The human benefits of energy production and consumption frequently have an environmental downside, which may in turn threaten human health and quality of life. Impacts on atmospheric composition, deforestation leading to soil erosion and siltation of water bodies, the disposal of nuclear fuel waste, and occasional catastrophic accidents such as Chernobyl are some of the widely recognized problems.

Globally, per capita consumption has changed relatively little over the past 30 years although total consumption grew by some 70 per cent during 1972-99. At the regional level, per capita consumption has fallen in North America, the greatest consumer, and risen most sharply in West Asia. Reducing fossil fuel energy consumption in areas of high consumption, and achieving more balanced per capita consumption within and between countries, are environmental imperatives for the 21st century.

Per capita energy consumption (tonnes oil equivalent/year)
Total energy consumption (million tonnes oil equivalent/year)
Source: compiled from IEA 1999 and United Nations Population Division 2001

Inequalities in income are also reflected in similar disparities in material consumption (see 'The Ecological Footprint'). It has been estimated that the richest 20 per cent of the world's population accounts for 86 per cent of total private consumption expenditure, consumes 58 per cent of the world's energy, 45 per cent of all meat and fish, 84 per cent of paper, and owns 87 per cent of cars and 74 per cent of telephones. Conversely, the poorest 20 per cent of the world population consumes 5 per cent or less of each of these goods and services (UNDP 1998).

The Ecological Footprint

The Ecological Footprint is an estimate of human pressure on global ecosystems, expressed in 'area units'. Each unit corresponds to the number of hectares of biologically-productive land required to produce the food and wood people consume, the infrastructure people use, and to absorb the CO2 produced from burning fossil fuels; thus the footprint takes into account the total impact people have on the environment.

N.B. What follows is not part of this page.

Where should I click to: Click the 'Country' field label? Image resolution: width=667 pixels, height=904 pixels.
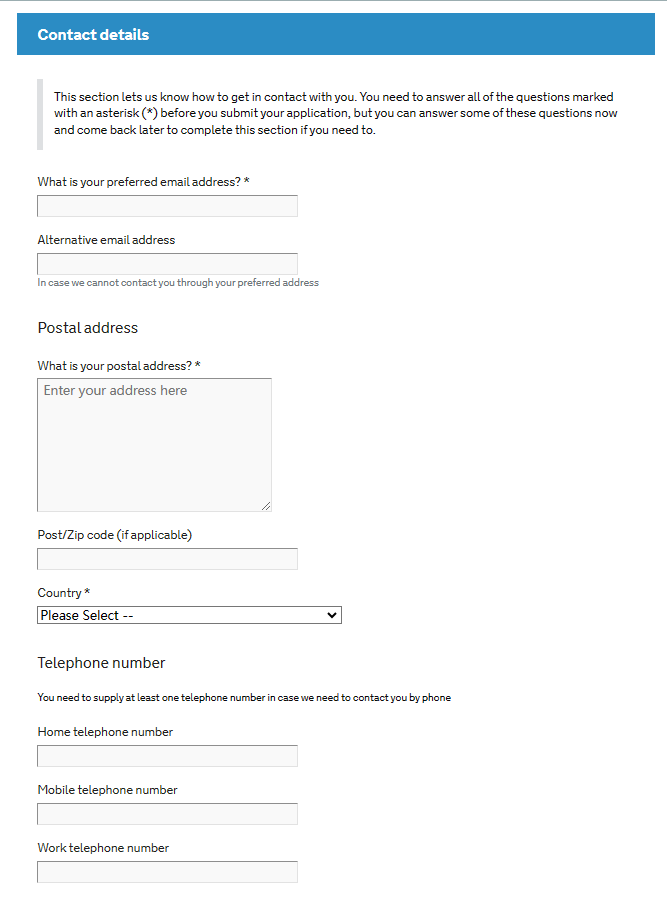point(63,593)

The world's Ecological Footprint is a function of population size, average per capita consumption of resources, and the resource intensity of the technology used. During 1970-96, the world's Ecological Footprint rose from about 11 000 million area units to more than 16 000 million area units. The world average footprint remained fairly constant during 1985-96 at 2.85 area units per capita.

Regional Ecological Footprints (1996, area units per capita)

Note: not all regions correspond exactly to GEO regions

Source: WWF and others 2000

For many developing countries poverty, unemployment and low productivity are major concerns. In developing countries as a whole, the informal sector provides 37 per cent of employment, and as much as 45 per cent in Africa (UNCHS 2001). In the 1980s, structural adjustment programmes (SAPs) were introduced by the World Bank to correct underlying economic imbalances and improve economic efficiency through reforms. SAPs have had economic, social and environmental impacts, including negative impacts on social stability and environmental sustainability (Reed 1996). Poverty, unemployment and falling standards of living also emerged as significant problems for countries in economic transition in the 1990s.

One critical issue is that of external debt which stood at US$2 572 614 million in 1999 (World Bank 2001). The Heavily Indebted Poor Countries (HIPCs) initiative was launched in 1996 and by November 2001 debt-reduction packages totalling US$36 000 million had been committed to 24 countries (mainly in Africa) (IMF 2001). However, there has been some disappointment with the initiative, and many of the countries receiving HIPC debt relief still spend more on debt servicing than on basic education or health (Oxfam 2001).